|Author: P 01 Feb 2016 Member Level: Silver Points : 6 (Rs 6) Voting Score: 0|
Roti and rice both play a very integral part in the diet of the Indian people. Our meal is considered to be incomplete without rice or roti.Both the two types of flour have a number of nutritional differences.
You should carefully assess the similarities and differences of rice flour and wheat flour like-
1.Calorie per cup- Rice 578 kcal, Wheat 400 kcal
2.Carbohydrate per cup- Rice 127g, Wheat 84g
3.Fat per cup- Rice 2g, Wheat 2g
4.Vitamins and Minerals per cup- Rice 5% total, Wheat 64% total
5.Protein per cup- Rice 9g, Wheat 16g
Having seen the above chart we can say that wheat flour is rich in protein content. However their are some other factors which needs to be considered before arriving at any point like-
Gluten-Wheat contains gluten but rice doesn't. Gluten is a protein in wheat that causes inflammation of the small intestine in people who have celiac disease or an allergy to wheat.So if you're following a gluten-free diet Rice flour is good.
Benefits of having Wheat flour chapati-
1.Wheat flour is low in fat hence reduces risk of heart diseases and obesity.
2.Wheat flour take longer to digest hence help in maintaining sugar level.
2.Wheat flour is rich in fiber hence it keeps you satisfy for longer.
1. To make chapati rich in fiber you can use soya flour, gram flour along with wheat flour.
2.To make chapati rich in fiber you can use fresh leafy veggies like coriander leaves, fenugreek leaves, spinich leaves, green onion leanes or beet root and grated bottle gourd.
3.To make chapati rich in not only fiber but also minerals and vitamins you can add cooked lentils and dals in wheat flour while needing dough.
4.You can also make chapati by using multi grain flour like bajra, jowar or nachni to make chapati rich in iron.
Other Protein rich foods-
Nearly all foods contain small amounts of protein, and it's very easy to get your daily protein requirements from beans, grains, nuts, and certain green vegetables-
1. Beans and lentils-
Protein Content: beans, 12 to 14 g per cup cooked; lentils, 18 g per cup cooked.
2.Nuts and Seeds-
Protein Content: Nuts, 3 to 7 g per 1/3-cup serving, depending on the type (peanuts, almons and pine nuts have the most); Seeds,(chia seeds have the most) 2 to 5 g per 1/3-cup serving.
3.Tofu and Hemp-
Protein Content: Tempeh, 18 g per serving; tofu, 8 g per serving.

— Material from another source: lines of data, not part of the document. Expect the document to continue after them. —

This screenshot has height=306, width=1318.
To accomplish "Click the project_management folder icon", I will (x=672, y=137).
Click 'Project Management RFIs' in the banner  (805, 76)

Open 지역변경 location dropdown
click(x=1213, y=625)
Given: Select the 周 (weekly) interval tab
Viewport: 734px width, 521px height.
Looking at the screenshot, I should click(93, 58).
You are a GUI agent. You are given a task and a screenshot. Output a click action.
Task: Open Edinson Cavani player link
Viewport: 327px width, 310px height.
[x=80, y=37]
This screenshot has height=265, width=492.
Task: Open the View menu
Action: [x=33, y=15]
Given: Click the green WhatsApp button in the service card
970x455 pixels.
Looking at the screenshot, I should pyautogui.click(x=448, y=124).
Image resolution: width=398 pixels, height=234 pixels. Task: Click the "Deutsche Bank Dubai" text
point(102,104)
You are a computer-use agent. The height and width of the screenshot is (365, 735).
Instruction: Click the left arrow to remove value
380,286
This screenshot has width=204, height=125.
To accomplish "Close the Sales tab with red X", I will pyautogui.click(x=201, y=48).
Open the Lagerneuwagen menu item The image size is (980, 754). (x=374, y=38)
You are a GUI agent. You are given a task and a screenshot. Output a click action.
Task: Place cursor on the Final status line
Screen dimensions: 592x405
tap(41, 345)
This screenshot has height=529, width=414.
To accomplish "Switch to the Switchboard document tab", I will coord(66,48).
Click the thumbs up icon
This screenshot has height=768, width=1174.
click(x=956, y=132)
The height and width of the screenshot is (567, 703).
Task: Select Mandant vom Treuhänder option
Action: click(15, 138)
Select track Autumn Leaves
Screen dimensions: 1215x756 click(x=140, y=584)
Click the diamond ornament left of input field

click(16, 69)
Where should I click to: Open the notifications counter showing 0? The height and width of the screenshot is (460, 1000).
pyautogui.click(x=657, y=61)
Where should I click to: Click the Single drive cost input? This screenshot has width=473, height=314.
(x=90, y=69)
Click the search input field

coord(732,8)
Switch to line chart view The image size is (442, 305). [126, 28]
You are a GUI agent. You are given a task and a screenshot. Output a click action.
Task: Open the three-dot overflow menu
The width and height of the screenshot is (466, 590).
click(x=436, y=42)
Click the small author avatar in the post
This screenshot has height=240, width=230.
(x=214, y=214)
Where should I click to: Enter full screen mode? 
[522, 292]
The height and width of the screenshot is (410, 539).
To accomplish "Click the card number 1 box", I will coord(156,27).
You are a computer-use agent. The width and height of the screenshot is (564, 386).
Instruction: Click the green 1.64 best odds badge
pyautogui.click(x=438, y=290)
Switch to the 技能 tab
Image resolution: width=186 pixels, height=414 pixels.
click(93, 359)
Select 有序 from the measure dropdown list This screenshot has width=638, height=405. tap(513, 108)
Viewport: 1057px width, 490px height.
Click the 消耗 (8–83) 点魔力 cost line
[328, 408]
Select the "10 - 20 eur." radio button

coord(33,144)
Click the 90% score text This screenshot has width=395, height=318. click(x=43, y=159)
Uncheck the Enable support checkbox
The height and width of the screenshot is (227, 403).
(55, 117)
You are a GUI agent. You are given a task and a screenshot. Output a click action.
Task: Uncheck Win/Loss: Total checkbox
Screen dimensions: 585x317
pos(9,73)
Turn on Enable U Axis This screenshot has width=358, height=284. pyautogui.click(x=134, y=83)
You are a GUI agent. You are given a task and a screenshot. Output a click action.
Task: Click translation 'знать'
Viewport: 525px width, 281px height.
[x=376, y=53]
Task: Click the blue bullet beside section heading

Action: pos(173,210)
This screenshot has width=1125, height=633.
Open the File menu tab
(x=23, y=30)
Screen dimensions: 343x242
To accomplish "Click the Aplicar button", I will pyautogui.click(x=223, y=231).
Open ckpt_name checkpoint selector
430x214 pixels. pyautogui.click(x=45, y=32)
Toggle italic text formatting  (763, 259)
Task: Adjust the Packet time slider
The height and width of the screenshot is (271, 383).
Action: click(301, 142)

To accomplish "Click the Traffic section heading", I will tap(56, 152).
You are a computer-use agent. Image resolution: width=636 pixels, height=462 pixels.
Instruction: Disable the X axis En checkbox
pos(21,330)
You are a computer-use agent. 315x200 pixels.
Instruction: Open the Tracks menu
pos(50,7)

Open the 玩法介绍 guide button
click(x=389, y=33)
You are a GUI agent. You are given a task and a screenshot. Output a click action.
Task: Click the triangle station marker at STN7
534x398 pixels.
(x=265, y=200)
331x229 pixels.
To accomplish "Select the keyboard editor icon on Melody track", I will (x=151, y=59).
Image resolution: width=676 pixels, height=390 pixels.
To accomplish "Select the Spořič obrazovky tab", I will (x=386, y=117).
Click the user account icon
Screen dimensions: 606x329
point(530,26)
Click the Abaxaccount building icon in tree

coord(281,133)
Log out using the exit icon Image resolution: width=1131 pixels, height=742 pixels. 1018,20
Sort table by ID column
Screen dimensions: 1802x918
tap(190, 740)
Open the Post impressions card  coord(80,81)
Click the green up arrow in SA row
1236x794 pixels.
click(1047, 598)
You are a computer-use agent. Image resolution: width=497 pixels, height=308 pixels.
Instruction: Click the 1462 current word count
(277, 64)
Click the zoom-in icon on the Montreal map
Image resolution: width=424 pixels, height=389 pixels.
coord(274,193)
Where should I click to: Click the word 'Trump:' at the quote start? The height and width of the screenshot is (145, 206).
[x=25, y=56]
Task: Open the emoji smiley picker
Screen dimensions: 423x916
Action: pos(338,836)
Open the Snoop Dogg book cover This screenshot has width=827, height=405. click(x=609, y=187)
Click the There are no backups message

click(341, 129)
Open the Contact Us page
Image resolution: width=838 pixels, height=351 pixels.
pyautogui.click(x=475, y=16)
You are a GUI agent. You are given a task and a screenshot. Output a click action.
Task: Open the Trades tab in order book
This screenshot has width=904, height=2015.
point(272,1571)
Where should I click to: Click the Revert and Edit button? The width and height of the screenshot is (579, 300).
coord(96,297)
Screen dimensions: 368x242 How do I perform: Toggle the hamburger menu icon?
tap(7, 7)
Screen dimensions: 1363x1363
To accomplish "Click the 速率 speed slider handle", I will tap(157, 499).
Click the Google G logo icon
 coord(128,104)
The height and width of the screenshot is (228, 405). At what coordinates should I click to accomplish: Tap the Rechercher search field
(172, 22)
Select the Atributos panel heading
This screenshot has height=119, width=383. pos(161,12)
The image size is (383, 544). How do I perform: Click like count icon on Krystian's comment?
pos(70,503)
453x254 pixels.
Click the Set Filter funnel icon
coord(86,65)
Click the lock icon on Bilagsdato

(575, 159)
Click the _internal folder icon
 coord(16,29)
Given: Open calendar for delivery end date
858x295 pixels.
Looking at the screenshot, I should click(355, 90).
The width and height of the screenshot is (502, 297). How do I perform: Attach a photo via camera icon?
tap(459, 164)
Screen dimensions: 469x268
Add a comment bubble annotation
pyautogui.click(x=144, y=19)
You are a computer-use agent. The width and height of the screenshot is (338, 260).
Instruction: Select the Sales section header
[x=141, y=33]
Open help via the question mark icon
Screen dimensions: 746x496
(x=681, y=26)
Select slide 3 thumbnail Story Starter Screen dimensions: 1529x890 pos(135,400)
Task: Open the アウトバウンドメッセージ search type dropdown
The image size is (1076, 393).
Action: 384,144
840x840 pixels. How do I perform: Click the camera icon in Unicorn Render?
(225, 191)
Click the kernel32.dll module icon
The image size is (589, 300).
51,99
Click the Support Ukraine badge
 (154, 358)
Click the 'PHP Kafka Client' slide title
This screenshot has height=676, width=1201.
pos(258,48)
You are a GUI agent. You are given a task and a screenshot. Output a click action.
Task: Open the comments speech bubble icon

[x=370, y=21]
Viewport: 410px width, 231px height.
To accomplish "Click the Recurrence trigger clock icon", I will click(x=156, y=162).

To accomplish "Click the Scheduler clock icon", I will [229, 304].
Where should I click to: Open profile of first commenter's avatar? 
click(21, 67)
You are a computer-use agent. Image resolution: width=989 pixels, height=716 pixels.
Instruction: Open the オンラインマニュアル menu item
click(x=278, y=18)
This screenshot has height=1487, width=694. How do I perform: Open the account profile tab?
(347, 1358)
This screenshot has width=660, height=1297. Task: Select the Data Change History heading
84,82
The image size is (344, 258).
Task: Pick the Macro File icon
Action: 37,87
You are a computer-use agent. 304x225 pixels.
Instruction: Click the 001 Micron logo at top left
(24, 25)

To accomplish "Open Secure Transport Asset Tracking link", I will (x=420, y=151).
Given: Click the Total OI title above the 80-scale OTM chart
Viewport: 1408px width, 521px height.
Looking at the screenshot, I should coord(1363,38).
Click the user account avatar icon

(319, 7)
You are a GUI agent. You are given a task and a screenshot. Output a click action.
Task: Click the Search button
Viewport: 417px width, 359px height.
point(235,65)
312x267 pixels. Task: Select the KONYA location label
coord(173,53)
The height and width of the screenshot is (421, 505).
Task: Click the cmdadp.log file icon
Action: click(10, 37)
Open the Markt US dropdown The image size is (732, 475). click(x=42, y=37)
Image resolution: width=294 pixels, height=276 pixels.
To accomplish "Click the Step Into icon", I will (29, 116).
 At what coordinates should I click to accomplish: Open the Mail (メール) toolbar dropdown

Protein Content: 6 g per egg.
Protein Content: 4 g per avocado
Hope it help!
|Author: Sheo Shankar Jha 02 Feb 2016 Member Level: Gold Points : 3 (Rs 3) Voting Score: 0|
Protien- content of the wheat flour varies depending upon the presence of gluten content. In varieties of soft flour, the Protien - content varies between nine and twelve percent where as the presence of high gluten content in the wheat flour meant for bread preparation contains Protien between twelve and fourteen percent.
Rice contains less amount of Protien and that, too, is called Incomplete Protien since the same lacks the chain of amino- acid required for stabilisation of the Protien - content. Consumption of rice needs extra Protien supplements like Eggs, Yoghurt, Chickens, Beans etc to compensate the Protien - loss. A cup of rice may contain only four gram of Protien. The Brown - rice is somewhat superior in comparasion to white one since it contains large amount of fibrous content making it as a superior choice.